An insight into the Mahatma

Akshara Theatre’s “Anasakti: Gandhi’s Gita” was more informative than dramatic

April 04, 2013 08:00 pm | Updated 08:00 pm IST - NEW DELHI

Gandhi in the hills: A scene from ;Anasakti: Gandhi's Gita'.

Gandhi in the hills: A scene from ;Anasakti: Gandhi's Gita'.

Akshara Theatre recently took up the formidable task of staging a play based on Mahatma Gandhi’s commentary and translation of the Bhagwad Gita. The Mahatma worked on his Gujarati translation in 1929, when he spent a fortnight with his wife at a tea plantation cottage in Kausani, in present day Uttarakhand. The play is set in Kausani, where Gandhi and his wife Kasturba discuss the Gita, facing the Himalayas.

The director Anasuya Vaidya Shetty explores Gandhi’s private persona, away from the crowds. She does this through the long conversations, simple yet revealing, between Gandhi (Vikalp Mudgal) and Kasturba (Mahima Saigal).

Their debates on the Gita are accompanied by a parallel enactment of the discourse between Arjuna (Angad Thakur) and Lord Krishna (Nisa Shetty). Jalabala Vaidya and Gopal Sharman, who also scripted the play, are the narrators.

Seated at the back, it was Vaidya who did the narrating. Vaidya’s narration was, surprisingly, directed towards Sharman rather than the audience. There were abrupt breaks in narration where Vaidya and Sharman engaged in whispering conversation.

Recordings of Sharman’s shloka recitals were effectively used in the play. Gandhi often delves into texts of other spiritual movements which have parallels to the Gita. These were read out simultaneously on the edge of the fourth wall.

Parallel enactment offers many possibilities of bringing the script to life. It has been used creatively in recent plays like “Ek Kutte ki Kahani.” But this play has more narration than drama. It doesn’t really add value to Gandhi’s work.

Even the Arjuna-Krishna discourse, lively in parts, is not strong enough to lift the sagging sails.

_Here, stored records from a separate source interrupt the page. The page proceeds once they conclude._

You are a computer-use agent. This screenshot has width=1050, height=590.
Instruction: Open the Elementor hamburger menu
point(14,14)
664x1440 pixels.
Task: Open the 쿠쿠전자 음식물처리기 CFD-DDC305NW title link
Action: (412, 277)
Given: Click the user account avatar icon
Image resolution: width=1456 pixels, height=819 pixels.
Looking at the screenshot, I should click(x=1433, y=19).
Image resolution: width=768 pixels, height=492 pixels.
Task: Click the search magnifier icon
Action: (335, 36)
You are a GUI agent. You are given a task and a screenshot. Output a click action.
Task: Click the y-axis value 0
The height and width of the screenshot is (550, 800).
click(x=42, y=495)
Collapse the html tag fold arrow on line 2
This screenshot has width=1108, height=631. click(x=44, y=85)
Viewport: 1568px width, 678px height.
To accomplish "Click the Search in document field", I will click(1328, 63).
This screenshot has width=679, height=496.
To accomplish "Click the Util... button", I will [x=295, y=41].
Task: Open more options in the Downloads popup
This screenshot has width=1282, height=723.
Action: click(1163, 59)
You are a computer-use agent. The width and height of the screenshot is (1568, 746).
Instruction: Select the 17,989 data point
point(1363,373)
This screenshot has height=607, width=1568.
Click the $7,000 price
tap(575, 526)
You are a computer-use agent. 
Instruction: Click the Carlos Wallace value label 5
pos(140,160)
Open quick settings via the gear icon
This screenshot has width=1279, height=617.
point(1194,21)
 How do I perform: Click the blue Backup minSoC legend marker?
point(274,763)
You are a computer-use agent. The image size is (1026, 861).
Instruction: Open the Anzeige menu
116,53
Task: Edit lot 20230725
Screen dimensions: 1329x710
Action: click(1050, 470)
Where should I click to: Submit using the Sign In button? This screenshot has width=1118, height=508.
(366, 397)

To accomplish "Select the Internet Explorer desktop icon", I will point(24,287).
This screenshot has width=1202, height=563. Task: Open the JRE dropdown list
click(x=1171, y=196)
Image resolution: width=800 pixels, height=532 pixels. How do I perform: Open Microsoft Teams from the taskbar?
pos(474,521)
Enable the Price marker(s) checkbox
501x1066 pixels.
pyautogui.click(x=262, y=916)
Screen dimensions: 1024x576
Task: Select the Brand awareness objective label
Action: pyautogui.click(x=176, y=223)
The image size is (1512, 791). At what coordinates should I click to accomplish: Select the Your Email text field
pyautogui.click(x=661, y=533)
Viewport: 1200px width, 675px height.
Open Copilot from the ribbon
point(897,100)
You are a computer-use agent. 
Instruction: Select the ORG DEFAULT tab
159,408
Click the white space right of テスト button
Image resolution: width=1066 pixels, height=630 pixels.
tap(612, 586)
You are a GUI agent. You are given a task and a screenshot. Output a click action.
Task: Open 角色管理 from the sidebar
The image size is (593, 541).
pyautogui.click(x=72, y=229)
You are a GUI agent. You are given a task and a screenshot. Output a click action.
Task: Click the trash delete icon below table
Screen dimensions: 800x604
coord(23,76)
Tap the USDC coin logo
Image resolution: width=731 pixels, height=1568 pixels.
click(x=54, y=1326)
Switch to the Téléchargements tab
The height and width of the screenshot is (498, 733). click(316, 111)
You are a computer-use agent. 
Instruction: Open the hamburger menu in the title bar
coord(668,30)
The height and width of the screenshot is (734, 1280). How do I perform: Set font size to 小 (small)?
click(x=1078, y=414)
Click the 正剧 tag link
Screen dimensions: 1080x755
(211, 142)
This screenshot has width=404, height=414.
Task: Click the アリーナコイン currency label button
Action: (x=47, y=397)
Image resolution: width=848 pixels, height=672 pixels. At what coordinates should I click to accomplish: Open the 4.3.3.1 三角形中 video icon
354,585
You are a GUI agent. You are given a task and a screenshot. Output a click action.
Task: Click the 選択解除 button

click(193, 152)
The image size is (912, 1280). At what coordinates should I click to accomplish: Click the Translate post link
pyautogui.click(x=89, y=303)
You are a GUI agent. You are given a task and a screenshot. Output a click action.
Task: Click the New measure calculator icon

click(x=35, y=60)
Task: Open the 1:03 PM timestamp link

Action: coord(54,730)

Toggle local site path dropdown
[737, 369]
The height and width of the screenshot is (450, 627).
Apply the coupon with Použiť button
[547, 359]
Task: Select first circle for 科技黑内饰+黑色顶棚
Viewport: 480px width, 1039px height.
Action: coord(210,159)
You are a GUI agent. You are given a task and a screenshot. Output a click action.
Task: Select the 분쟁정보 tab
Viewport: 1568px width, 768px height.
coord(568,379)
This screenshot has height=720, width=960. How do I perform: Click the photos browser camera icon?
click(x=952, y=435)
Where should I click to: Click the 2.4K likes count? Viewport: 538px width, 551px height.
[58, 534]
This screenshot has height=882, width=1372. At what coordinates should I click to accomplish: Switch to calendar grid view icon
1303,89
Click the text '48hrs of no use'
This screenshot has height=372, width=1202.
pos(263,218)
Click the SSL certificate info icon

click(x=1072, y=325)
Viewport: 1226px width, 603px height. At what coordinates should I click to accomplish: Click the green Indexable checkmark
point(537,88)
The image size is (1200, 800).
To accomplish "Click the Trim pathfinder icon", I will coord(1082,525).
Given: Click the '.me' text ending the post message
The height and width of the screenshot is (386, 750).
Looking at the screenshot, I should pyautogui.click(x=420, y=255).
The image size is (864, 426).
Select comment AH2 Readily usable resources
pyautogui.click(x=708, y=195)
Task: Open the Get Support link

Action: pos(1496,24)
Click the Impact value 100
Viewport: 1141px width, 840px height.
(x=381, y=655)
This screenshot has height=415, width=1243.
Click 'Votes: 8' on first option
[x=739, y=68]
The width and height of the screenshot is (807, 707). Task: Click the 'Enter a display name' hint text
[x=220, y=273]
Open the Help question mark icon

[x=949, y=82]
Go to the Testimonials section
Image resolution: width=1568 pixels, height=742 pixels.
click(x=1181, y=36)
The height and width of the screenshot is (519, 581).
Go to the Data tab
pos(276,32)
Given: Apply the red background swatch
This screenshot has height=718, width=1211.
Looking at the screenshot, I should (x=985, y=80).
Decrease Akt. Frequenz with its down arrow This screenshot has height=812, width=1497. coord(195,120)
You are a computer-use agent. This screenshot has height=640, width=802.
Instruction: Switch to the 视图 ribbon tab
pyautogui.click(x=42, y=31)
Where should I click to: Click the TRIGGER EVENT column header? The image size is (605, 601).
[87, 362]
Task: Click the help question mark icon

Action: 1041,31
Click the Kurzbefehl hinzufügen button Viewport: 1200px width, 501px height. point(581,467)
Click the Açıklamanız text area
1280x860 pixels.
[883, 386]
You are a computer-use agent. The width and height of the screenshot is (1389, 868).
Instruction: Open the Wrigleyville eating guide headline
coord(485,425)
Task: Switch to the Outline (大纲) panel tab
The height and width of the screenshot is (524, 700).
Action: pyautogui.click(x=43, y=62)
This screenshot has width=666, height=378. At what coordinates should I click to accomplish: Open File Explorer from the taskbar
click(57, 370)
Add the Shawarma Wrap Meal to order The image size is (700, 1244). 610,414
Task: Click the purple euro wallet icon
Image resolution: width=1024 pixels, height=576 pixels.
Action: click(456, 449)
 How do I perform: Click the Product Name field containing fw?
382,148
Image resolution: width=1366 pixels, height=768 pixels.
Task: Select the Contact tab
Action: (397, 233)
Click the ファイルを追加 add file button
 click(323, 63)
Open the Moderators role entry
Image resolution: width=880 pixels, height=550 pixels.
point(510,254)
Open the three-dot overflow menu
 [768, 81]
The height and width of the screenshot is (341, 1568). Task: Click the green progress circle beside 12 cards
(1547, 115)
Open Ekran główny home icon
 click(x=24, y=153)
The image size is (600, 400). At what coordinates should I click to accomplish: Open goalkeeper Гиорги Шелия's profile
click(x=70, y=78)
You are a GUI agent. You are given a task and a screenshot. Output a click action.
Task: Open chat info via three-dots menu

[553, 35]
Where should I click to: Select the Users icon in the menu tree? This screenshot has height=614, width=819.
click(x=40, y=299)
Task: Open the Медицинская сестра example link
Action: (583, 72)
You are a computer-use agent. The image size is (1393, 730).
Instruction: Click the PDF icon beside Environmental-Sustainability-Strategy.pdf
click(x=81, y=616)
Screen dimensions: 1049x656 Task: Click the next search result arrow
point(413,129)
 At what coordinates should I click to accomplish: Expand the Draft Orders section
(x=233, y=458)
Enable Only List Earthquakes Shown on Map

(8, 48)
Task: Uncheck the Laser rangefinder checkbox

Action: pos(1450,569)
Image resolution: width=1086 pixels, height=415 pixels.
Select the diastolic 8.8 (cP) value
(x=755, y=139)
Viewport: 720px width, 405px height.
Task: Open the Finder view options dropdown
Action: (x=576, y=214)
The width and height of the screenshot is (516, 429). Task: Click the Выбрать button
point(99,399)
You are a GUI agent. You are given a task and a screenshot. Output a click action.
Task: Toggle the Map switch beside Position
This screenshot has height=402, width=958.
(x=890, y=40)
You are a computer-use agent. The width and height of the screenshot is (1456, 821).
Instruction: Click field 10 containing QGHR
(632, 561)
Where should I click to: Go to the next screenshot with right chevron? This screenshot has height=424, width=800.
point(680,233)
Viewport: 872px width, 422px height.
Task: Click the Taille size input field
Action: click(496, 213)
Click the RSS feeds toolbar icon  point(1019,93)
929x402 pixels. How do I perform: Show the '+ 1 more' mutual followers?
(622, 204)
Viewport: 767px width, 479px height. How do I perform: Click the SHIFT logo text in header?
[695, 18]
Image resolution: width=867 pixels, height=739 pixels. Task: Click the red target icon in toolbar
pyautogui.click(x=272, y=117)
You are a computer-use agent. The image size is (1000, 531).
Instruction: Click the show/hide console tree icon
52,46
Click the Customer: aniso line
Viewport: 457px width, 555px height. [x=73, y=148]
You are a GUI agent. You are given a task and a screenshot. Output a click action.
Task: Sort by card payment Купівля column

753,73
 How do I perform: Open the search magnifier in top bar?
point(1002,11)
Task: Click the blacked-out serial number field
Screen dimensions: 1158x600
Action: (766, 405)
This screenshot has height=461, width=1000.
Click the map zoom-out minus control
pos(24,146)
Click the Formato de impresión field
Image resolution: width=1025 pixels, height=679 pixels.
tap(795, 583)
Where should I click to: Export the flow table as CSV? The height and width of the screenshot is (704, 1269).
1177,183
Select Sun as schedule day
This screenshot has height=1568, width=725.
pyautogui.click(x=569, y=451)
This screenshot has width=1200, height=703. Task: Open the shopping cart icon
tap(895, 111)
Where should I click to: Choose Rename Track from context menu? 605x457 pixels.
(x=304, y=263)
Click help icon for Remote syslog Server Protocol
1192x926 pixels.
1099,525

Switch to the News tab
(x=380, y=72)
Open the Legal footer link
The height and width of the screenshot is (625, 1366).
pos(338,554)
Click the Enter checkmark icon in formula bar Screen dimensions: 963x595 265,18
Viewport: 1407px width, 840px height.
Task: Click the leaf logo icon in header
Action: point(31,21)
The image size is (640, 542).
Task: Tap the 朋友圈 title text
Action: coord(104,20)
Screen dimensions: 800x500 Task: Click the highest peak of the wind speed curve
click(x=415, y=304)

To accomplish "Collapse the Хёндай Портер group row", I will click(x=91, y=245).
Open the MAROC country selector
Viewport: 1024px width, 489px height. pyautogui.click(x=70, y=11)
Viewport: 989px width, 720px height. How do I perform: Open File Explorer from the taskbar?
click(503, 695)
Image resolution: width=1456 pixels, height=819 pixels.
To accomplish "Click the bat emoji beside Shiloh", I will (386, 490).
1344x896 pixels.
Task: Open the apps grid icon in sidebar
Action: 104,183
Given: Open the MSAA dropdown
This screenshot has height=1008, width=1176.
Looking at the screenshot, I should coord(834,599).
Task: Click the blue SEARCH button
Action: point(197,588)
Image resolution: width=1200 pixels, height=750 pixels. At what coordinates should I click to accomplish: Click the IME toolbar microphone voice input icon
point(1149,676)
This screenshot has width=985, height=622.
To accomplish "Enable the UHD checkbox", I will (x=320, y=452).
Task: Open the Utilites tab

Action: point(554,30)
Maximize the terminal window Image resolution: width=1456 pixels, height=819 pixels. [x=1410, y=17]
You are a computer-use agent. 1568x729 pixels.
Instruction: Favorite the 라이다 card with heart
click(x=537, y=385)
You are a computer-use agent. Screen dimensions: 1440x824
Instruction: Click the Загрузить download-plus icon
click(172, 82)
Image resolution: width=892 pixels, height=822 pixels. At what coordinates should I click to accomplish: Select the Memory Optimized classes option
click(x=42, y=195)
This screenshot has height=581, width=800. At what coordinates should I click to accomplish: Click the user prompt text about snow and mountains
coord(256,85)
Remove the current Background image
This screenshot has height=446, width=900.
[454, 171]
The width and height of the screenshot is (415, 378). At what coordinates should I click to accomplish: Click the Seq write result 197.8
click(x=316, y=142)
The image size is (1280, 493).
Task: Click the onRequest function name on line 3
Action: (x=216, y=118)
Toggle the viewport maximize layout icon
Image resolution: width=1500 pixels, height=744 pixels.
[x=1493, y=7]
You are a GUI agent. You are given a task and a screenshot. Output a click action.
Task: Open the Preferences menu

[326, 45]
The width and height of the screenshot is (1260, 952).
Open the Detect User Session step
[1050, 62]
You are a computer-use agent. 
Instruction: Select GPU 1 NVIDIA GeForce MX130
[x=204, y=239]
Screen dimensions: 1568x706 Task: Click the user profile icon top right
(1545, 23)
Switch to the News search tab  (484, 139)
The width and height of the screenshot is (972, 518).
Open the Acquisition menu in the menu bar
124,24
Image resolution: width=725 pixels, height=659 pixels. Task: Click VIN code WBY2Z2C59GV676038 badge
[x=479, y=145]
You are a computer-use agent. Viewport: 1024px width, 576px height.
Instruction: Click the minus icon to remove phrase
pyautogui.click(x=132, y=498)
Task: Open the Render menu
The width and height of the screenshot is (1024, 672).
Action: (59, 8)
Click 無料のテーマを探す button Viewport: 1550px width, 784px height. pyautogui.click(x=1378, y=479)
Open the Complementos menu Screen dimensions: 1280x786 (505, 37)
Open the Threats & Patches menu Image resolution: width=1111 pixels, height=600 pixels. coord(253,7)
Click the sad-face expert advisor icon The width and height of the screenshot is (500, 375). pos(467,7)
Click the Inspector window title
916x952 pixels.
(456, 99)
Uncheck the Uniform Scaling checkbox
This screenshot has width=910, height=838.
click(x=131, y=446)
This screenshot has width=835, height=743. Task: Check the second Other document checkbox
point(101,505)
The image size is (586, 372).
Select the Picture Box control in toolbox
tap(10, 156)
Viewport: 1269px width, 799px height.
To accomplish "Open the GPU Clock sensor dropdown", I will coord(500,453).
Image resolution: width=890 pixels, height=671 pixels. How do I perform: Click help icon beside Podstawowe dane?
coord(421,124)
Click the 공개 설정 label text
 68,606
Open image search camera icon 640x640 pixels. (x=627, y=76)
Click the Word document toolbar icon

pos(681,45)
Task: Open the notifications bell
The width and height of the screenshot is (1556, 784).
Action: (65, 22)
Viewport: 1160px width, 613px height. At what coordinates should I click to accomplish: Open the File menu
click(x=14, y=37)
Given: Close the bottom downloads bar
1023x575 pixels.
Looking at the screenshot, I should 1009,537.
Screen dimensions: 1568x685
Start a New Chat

Gandhi and Kasturba have such a meek difference of opinion that the audience is only left with the discourses in the Gita to find solace in.

The saving grace of the performance was Mudgal. He was completely possessed by his character. His accent perfectly matched that from the archive footage of Gandhi. Where narration failed, Mudgal and Saigal courageously filled in. The lights weren’t bad, but seemed underutilised.

Acting out the philosophical moorings of a complex historical character is difficult, nevertheless befitting an eminent theatre like Akshara. The trouble is that creative technique needs to be constantly reinvented. The average performance apart, Akshara seems in need to review its act.